An effective requirements analyst has a rich toolkit of techniques available and knows when—and when not—to apply each. My book Software Requirements (Microsoft Press, 1999) describes more than 40 requirements engineering good practices. Tools ranging from the venerable flowchart, through structured analysis models (context diagram, data flow diagram and the like), to contemporary UML notations should be part of every analyst’s repertoire. The effective analyst can spot a roadblock to understanding and select appropriate tools to get around the roadblock.

There is no substitute for experience. One of my consulting clients discovered that they could inspect requirements specifications written by experienced analysts twice as fast as those written by novices because they contained fewer defects. In contrast, an organization that asked each developer to write the requirements for the system components for which he was responsible encountered wildly divergent styles, organization and quality. This made it difficult for developers to review and use each other’s specifications. A third organization appointed as analysts several developers for whom English was not the native language, while yet another expected its users to write up their own requirements. It’s hard enough to write good requirements when you do it for a living, let alone if you do it just once in a while or in a language in which you aren’t completely proficient.

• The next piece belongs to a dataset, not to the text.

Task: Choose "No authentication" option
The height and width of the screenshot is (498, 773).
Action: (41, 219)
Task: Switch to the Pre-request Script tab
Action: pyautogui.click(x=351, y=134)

Requirements for a software product aren’t just lying around waiting for someone wearing a hat labeled "analyst" to collect them. At best, requirements exist in the minds of users, visionaries and developers, from which they must be gently extracted and massaged into a usable form. Often, they need to be discovered with guidance from a talented analyst, who helps users understand what they really need to meet their business needs and helps developers satisfy those needs. Few project roles are more difficult than that of requirements analyst. Few are more critical.